REQUIREMENT: In the article on the pending health IT rules, which two bodies received the coalition's letter?

DOCUMENT SEGMENT:

Stakeholders growing impatient, urge feds to release final rules
It’s been about a year since the Department of Health and Human Services first proposed rules to make patient medical records more accessible, which have yet to be finalized—much to the dismay of some stakeholders.
A coalition of nearly 30 healthcare providers and tech companies--including the American Academy of Family Physicians, Apple, IBM and Microsoft—sent a letter on Thursday to HHS and the Office of Management and Budget, urging them to “expeditiously finalize” the health IT regulations, which they contend would “revolutionize” the exchange of medical records.
However, as the stakeholders point out, the problem is that the two separate but related rules—proposed by the Centers for Medicare and Medicaid Services and the Office of the National Coordinator for HIT, respectively—are still under review by OMB.
“We strongly urge the administration to finalize these rules without further delay to help ensure that patients, providers and clinicians have more complete health information wherever and whenever they need it,” states the letter. “We urge you to support ONC and CMS’ approach and expeditiously finalize the proposed regulations so that patients and healthcare providers can better access and use the data in records to improve the coordination, quality and safety of care.”
Last March, ONC issued a proposed rule requiring healthcare providers to offer patients access to their electronic health information through secure, standards-based application programming interfaces (APIs).

[Stored dataset items]
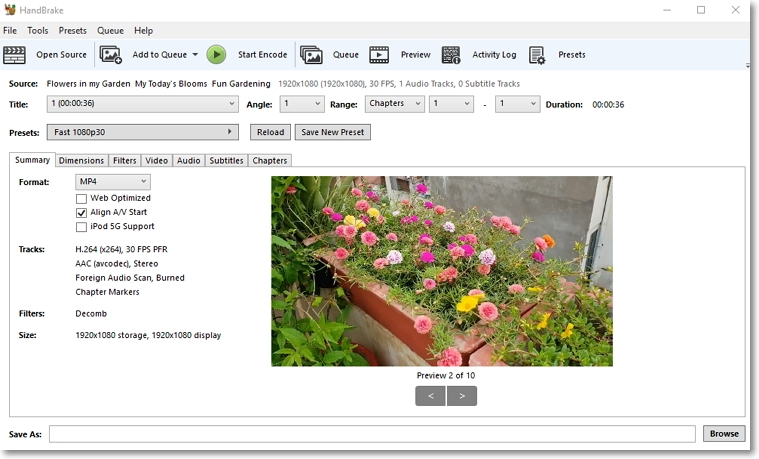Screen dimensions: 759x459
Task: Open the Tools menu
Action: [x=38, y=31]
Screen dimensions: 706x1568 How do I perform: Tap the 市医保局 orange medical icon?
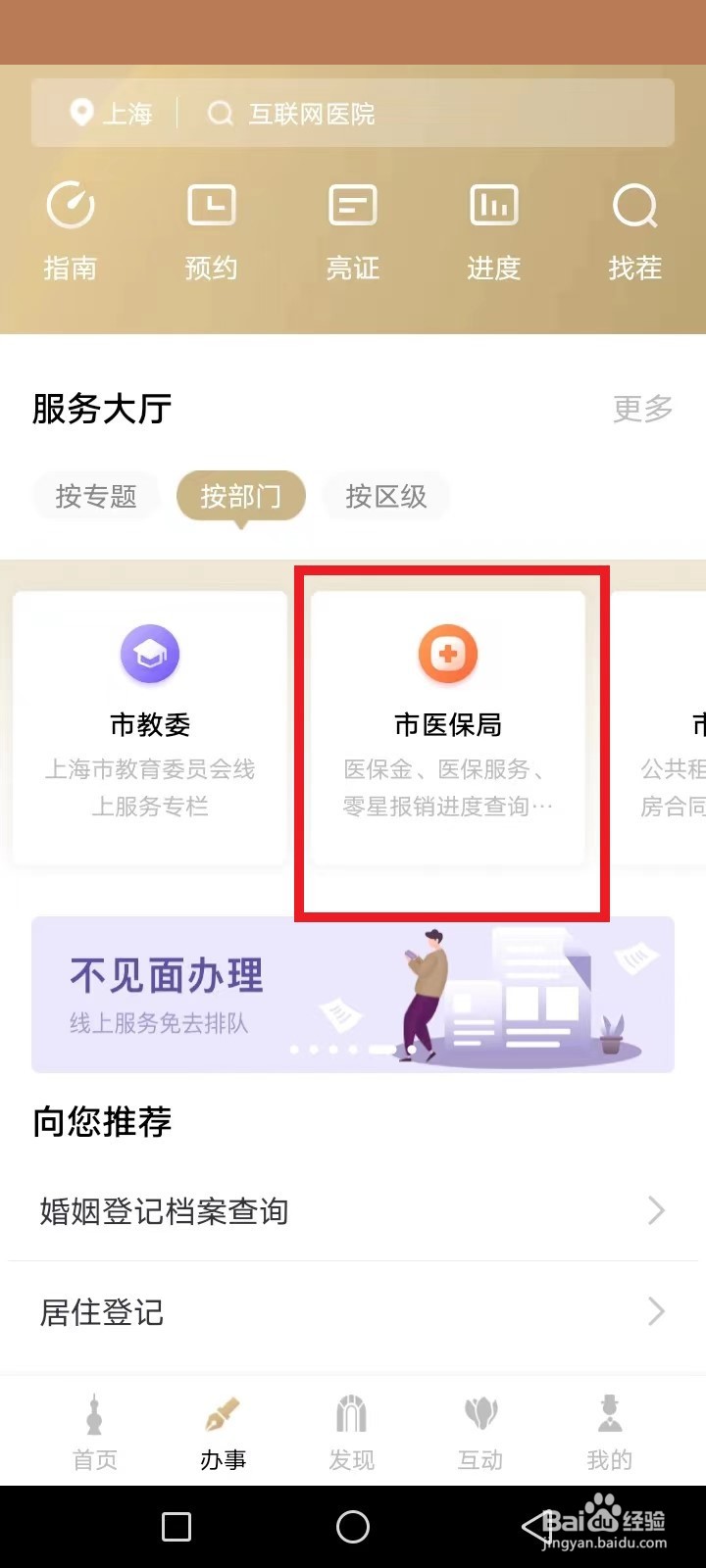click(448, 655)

COMPLETED EXERCISE: HHS and the Office of Management and Budget.